Melacak Sejarah Islam di Indonesia (2): Datang dari Gujarat, Parsi, Arab

Seperti halnya permasalahan mengenai kapan agama Islam masuk ke Indonesia, suatu permasalahan yang juga sampai saat ini masih menjadi bahan perdebatan para ahli adalah mengenai negara asal Islam di Indonesia. Sebagian ahli menganggap bahwa Islam di Indonesia berasal dari Arab dan Parsi, dan sebagian lagi berpendapat bahwa Islam di Indonesia berasal dari India Selatan (terutama Gujarat dan Malabar). Satu-satunya pendapat yang mengatakan bahwa Islam di Indonesia berasal dari Mesir dikemukakan oleh S. Keyzer (1859). 

Pendapat pertama menyatakan bahwa agama Islam di Indonesia berasal dari Arab. Pendapat ini barangkali merupakan suatu opini yang akan dengan begitu saja terlontar, mengingat bahwa agama Islam lahir di tanah Arab dan langsung menarik garis hubungan antara Arab, agama Islam, dan Indonesia. "Orang Arab identik dengan agama Islam," begitulah anggapan kebanyakan orang. Artinya pula bahwa di mana saja orang Arab dijumpai, di situ pula agama Islam berada. Tak heran, bila kemudian para ahli sejarah Islam Indonesia lantas menduga bahwa Islam di Indonesia dibawa langsung oleh orang-orang Arab yang "bertualang" ke negeri ini.

Para ahli yang berpendapat bahwa agama Islam di Indonesia berasal dari Arab, terutama mendasarkan teorinya antara lain atas interpretasinya atas nama Ta-shih yang disebutkan dalam berita Cina pada abad ke-7 M. Bahkan lebih jauh, para ahli yang mendukung pendapat ini antara lain adalah John Crawfud (1820), GK Nieman (1861), JJ de Hollander (1861), PJ Veth (1878), TW Arnold (1935), Hamka (1963), Syed Naguib Al Attas (1969), dan Rita Rose Di Maglio (1970). 

Mereka yang tdak sependapat dengan hipotesa bahwa agama Islam di Indonesia dibawa secara langsung oleh orang-orang Arab, menyatakan bahwa agama Islam di Indonesia tidak dibawa secara langsung, melainkan oleh orang-orang muslim India (Gujarat, Malabar, dan Benggala). DJ Pijnapel misalnya, menelusuri penyebaran agama Islam di Kepulauan Indonesia kepada orang-orang Arab pengikut mazhab Syafi'i yang berasal dari Gujarat dan Malabar.

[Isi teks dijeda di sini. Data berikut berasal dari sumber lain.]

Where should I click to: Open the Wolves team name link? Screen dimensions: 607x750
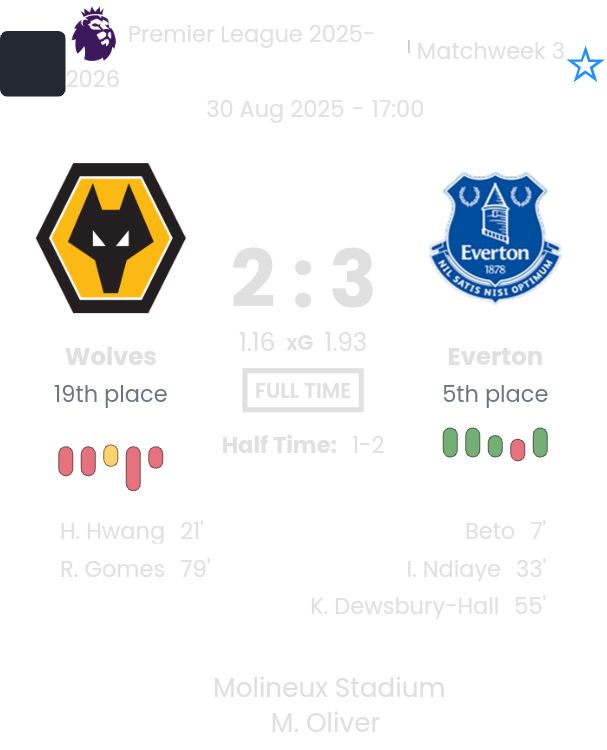click(111, 357)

Lebih lanjut, dalam tulisannya yang berjudul Over de Kennis, die de Arabieren voor de Komst der Portugueezen van den Indischen archipel bezaten dan dimuat dalam Bijdragen tot de Taal-, Landen Volkunkunde Jilid 19 (1872, hal. 135-138), Pijnapel membuat suatu rekonstruksi jalur perdagangan dari Teluk Parsi ke pantai barat India untuk memperkuat dugaannya bahwa agama Islam di Indonesia ini adalah berasal dari India (Gujarat dan Malabar).

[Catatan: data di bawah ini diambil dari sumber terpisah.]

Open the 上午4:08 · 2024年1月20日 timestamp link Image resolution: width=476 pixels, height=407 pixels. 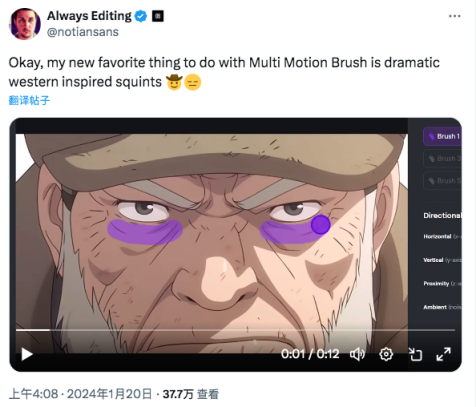coord(80,394)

Setelah Pijnapel, pendapat yang mengatakan bahwa Islam di Indonesia berasal dari India dikemukakan oleh C. Snouck Hurgronje (1883). Dalam sebuah ceramah ilmiah yang disampaikan di Amsterdam--yang kala itu ia masih berusia 26 tahun dan sudah bergelar Doktor--Hurgronje mengatakan bahwa wilayah India Selatan merupakan tempat asal mula Islam di Indonesia. Namun, ia tidak memastikan lebih lanjut wilayah India Selatan mana yang dimaksud.

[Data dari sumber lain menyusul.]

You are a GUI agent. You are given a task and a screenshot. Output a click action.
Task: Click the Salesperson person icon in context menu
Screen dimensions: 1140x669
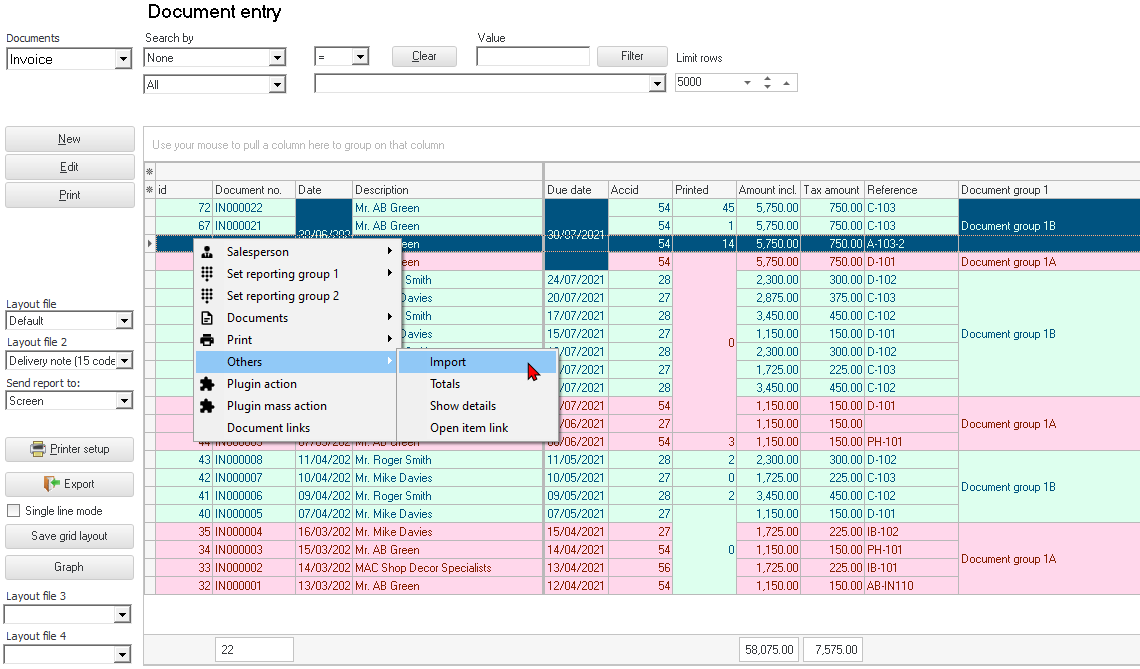[207, 252]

Dalam tulisannya yang lain, Hurgronje (1924) mengatakan bahwa bukti-bukti hubungan langsung antara Indonesia dengan Arab baru terjadi pada masa-masa kemudian. Contohnya adalah hubungan utusan dari Mataram dan Banten ke Mekkah pada akhir abad ke-17 M. Pendapatnya ini didasarkan pula kepada unsur-unsur Islam di Indonesia yang menunjukkan persamaannya dengan di India.

Hikayat-hikayat mengenai Nabi dan pengikutnya yang beredar di Indonesia sudah sangat menyimpang jauh dari ceritera-ceritera Arab, tetapi lebih menunjukkan persamaannya dengan hikayat-hikayat yang beredar di India. Lebih lanjut, dikatakan pula bahwa bersamaan dengan hikayat-hikayat tersebut, beberapa kebiasaan muslim di Indonesia--dari mazhab Syafi'i--menunjukkan kebiasaan-kebiasaan yang sama dengan muslim di pantai Malabar dan Koromandel. Dan secara tegas, C. Snouck Hurgronje mengatakan bahwa tarikh 1200 M haruslah dipandang sebagai tahun-tahun pertama Islam masuk di Indonesia dan muslim-muslim dari Indialah yang berperan besar dalam proses penyebaran Islam di Indonesia.

Kedua pendapat di atas (Pijnapel dan Hurgronje) kemudian diperkuat oleh hasil penelitian arkeologis mengenai nisan kubur yang terdapat di Indonesia oleh beberapa sarjana lainnya. Van Ronkel (1910) misalnya, mengatakan bahwa batu nisan kubur Malik Ibrahim dari Gresik yang meninggal pada tahun 1418 M adalah batu nisan yang berasal atau diimpor dari India.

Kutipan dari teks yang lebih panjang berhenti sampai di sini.